=== THE INPUT ===

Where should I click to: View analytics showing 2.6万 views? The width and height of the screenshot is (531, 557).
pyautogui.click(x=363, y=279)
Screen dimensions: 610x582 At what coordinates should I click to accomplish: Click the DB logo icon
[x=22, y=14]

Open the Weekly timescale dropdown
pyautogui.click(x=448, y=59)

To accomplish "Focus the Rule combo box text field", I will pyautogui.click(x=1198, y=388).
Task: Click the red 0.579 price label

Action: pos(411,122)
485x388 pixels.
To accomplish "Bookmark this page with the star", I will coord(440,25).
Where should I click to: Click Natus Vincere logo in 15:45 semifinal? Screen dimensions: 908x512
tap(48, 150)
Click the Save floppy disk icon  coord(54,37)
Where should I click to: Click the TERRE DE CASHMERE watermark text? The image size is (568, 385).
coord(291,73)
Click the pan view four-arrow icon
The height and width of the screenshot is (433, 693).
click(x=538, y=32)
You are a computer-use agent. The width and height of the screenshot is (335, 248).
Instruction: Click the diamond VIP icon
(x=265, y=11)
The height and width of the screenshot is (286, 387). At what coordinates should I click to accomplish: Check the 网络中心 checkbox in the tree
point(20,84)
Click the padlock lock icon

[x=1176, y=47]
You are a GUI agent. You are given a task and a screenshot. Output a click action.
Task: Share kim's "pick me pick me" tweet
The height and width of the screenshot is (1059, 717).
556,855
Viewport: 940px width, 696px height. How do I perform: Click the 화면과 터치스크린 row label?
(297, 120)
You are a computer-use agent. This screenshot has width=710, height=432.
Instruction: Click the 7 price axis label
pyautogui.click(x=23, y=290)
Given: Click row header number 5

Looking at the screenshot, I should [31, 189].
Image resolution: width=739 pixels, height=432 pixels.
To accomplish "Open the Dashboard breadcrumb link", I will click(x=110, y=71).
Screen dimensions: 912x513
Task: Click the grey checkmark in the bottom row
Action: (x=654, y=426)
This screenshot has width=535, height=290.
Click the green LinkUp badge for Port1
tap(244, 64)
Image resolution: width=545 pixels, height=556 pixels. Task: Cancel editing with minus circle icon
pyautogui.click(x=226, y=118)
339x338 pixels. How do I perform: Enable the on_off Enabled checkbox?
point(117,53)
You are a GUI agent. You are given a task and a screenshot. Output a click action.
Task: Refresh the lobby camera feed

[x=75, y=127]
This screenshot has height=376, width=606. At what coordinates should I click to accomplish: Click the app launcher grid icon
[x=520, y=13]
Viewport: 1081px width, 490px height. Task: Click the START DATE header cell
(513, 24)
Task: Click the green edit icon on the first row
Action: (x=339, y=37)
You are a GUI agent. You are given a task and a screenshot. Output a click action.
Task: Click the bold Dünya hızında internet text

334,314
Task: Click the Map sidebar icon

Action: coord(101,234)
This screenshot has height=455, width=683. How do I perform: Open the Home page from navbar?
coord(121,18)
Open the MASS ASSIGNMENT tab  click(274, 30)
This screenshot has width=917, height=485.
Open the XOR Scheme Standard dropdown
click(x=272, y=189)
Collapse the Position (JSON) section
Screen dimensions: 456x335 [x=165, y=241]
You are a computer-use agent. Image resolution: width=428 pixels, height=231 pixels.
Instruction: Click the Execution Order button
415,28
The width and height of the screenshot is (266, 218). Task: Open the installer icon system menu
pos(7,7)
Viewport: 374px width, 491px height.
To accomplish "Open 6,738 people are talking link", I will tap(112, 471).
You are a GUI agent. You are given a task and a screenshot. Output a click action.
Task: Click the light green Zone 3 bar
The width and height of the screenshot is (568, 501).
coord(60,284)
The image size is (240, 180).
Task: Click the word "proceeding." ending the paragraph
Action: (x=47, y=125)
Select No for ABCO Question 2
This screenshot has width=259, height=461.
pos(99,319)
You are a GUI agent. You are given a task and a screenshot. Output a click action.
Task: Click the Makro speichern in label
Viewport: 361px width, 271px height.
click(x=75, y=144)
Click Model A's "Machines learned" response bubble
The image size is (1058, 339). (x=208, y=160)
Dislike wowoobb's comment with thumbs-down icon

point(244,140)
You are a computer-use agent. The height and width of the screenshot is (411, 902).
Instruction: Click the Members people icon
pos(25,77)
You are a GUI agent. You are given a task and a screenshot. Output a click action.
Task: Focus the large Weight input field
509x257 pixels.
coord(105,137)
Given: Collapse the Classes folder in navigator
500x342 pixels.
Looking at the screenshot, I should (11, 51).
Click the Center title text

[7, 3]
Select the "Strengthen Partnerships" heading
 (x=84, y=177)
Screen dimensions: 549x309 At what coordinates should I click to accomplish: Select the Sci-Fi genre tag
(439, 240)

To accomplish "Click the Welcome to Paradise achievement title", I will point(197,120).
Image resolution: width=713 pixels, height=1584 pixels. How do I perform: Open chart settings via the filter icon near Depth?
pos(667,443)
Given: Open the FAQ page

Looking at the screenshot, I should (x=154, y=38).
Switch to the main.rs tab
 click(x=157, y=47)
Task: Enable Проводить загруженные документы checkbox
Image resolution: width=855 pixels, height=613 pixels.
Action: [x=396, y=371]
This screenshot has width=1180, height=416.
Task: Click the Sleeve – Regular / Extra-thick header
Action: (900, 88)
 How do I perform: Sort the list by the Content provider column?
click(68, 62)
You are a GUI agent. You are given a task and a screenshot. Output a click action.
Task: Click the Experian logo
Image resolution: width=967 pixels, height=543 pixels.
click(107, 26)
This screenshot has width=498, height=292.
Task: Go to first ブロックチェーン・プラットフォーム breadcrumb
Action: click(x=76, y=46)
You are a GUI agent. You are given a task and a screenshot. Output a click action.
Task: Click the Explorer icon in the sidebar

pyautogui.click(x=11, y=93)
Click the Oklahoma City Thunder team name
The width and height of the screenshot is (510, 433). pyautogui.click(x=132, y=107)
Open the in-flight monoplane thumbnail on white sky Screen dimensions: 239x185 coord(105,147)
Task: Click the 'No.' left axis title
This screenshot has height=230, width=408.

=== EXERCISE ===
Without changing a word, write out each entry again.

=== EXERCISE OUTPUT ===
Where should I click to: View analytics showing 2.6万 views? The width and height of the screenshot is (531, 557).
pyautogui.click(x=363, y=279)
Screen dimensions: 610x582 At what coordinates should I click to accomplish: Click the DB logo icon
[x=22, y=14]

Open the Weekly timescale dropdown
pyautogui.click(x=448, y=59)

To accomplish "Focus the Rule combo box text field", I will pyautogui.click(x=1198, y=388).
Task: Click the red 0.579 price label

Action: pos(411,122)
485x388 pixels.
To accomplish "Bookmark this page with the star", I will coord(440,25).
Where should I click to: Click Natus Vincere logo in 15:45 semifinal? Screen dimensions: 908x512
tap(48, 150)
Click the Save floppy disk icon  coord(54,37)
Where should I click to: Click the TERRE DE CASHMERE watermark text? The image size is (568, 385).
coord(291,73)
Click the pan view four-arrow icon
The height and width of the screenshot is (433, 693).
click(x=538, y=32)
You are a computer-use agent. The width and height of the screenshot is (335, 248).
Instruction: Click the diamond VIP icon
(x=265, y=11)
The height and width of the screenshot is (286, 387). At what coordinates should I click to accomplish: Check the 网络中心 checkbox in the tree
point(20,84)
Click the padlock lock icon

[x=1176, y=47]
You are a GUI agent. You are given a task and a screenshot. Output a click action.
Task: Share kim's "pick me pick me" tweet
The height and width of the screenshot is (1059, 717).
556,855
Viewport: 940px width, 696px height. How do I perform: Click the 화면과 터치스크린 row label?
(297, 120)
You are a computer-use agent. This screenshot has width=710, height=432.
Instruction: Click the 7 price axis label
pyautogui.click(x=23, y=290)
Given: Click row header number 5

Looking at the screenshot, I should [31, 189].
Image resolution: width=739 pixels, height=432 pixels.
To accomplish "Open the Dashboard breadcrumb link", I will click(x=110, y=71).
Screen dimensions: 912x513
Task: Click the grey checkmark in the bottom row
Action: (x=654, y=426)
This screenshot has width=535, height=290.
Click the green LinkUp badge for Port1
tap(244, 64)
Image resolution: width=545 pixels, height=556 pixels. Task: Cancel editing with minus circle icon
pyautogui.click(x=226, y=118)
339x338 pixels. How do I perform: Enable the on_off Enabled checkbox?
point(117,53)
You are a GUI agent. You are given a task and a screenshot. Output a click action.
Task: Refresh the lobby camera feed

[x=75, y=127]
This screenshot has height=376, width=606. At what coordinates should I click to accomplish: Click the app launcher grid icon
[x=520, y=13]
Viewport: 1081px width, 490px height. Task: Click the START DATE header cell
(513, 24)
Task: Click the green edit icon on the first row
Action: (x=339, y=37)
You are a GUI agent. You are given a task and a screenshot. Output a click action.
Task: Click the bold Dünya hızında internet text

334,314
Task: Click the Map sidebar icon

Action: coord(101,234)
This screenshot has height=455, width=683. How do I perform: Open the Home page from navbar?
coord(121,18)
Open the MASS ASSIGNMENT tab  click(274, 30)
This screenshot has width=917, height=485.
Open the XOR Scheme Standard dropdown
click(x=272, y=189)
Collapse the Position (JSON) section
Screen dimensions: 456x335 [x=165, y=241]
You are a computer-use agent. Image resolution: width=428 pixels, height=231 pixels.
Instruction: Click the Execution Order button
415,28
The width and height of the screenshot is (266, 218). Task: Open the installer icon system menu
pos(7,7)
Viewport: 374px width, 491px height.
To accomplish "Open 6,738 people are talking link", I will tap(112, 471).
You are a GUI agent. You are given a task and a screenshot. Output a click action.
Task: Click the light green Zone 3 bar
The width and height of the screenshot is (568, 501).
coord(60,284)
The image size is (240, 180).
Task: Click the word "proceeding." ending the paragraph
Action: (x=47, y=125)
Select No for ABCO Question 2
This screenshot has width=259, height=461.
pos(99,319)
You are a GUI agent. You are given a task and a screenshot. Output a click action.
Task: Click the Makro speichern in label
Viewport: 361px width, 271px height.
click(x=75, y=144)
Click Model A's "Machines learned" response bubble
The image size is (1058, 339). (x=208, y=160)
Dislike wowoobb's comment with thumbs-down icon

point(244,140)
You are a computer-use agent. The height and width of the screenshot is (411, 902).
Instruction: Click the Members people icon
pos(25,77)
You are a GUI agent. You are given a task and a screenshot. Output a click action.
Task: Focus the large Weight input field
509x257 pixels.
coord(105,137)
Given: Collapse the Classes folder in navigator
500x342 pixels.
Looking at the screenshot, I should (11, 51).
Click the Center title text

[7, 3]
Select the "Strengthen Partnerships" heading
 (x=84, y=177)
Screen dimensions: 549x309 At what coordinates should I click to accomplish: Select the Sci-Fi genre tag
(439, 240)

To accomplish "Click the Welcome to Paradise achievement title", I will point(197,120).
Image resolution: width=713 pixels, height=1584 pixels. How do I perform: Open chart settings via the filter icon near Depth?
pos(667,443)
Given: Open the FAQ page

Looking at the screenshot, I should (x=154, y=38).
Switch to the main.rs tab
 click(x=157, y=47)
Task: Enable Проводить загруженные документы checkbox
Image resolution: width=855 pixels, height=613 pixels.
Action: [x=396, y=371]
This screenshot has width=1180, height=416.
Task: Click the Sleeve – Regular / Extra-thick header
Action: (900, 88)
 How do I perform: Sort the list by the Content provider column?
click(68, 62)
You are a GUI agent. You are given a task and a screenshot. Output a click action.
Task: Click the Experian logo
Image resolution: width=967 pixels, height=543 pixels.
click(107, 26)
This screenshot has width=498, height=292.
Task: Go to first ブロックチェーン・プラットフォーム breadcrumb
Action: click(x=76, y=46)
You are a GUI agent. You are given a task and a screenshot. Output a click action.
Task: Click the Explorer icon in the sidebar

pyautogui.click(x=11, y=93)
Click the Oklahoma City Thunder team name
The width and height of the screenshot is (510, 433). pyautogui.click(x=132, y=107)
Open the in-flight monoplane thumbnail on white sky Screen dimensions: 239x185 coord(105,147)
Task: Click the 'No.' left axis title
This screenshot has height=230, width=408.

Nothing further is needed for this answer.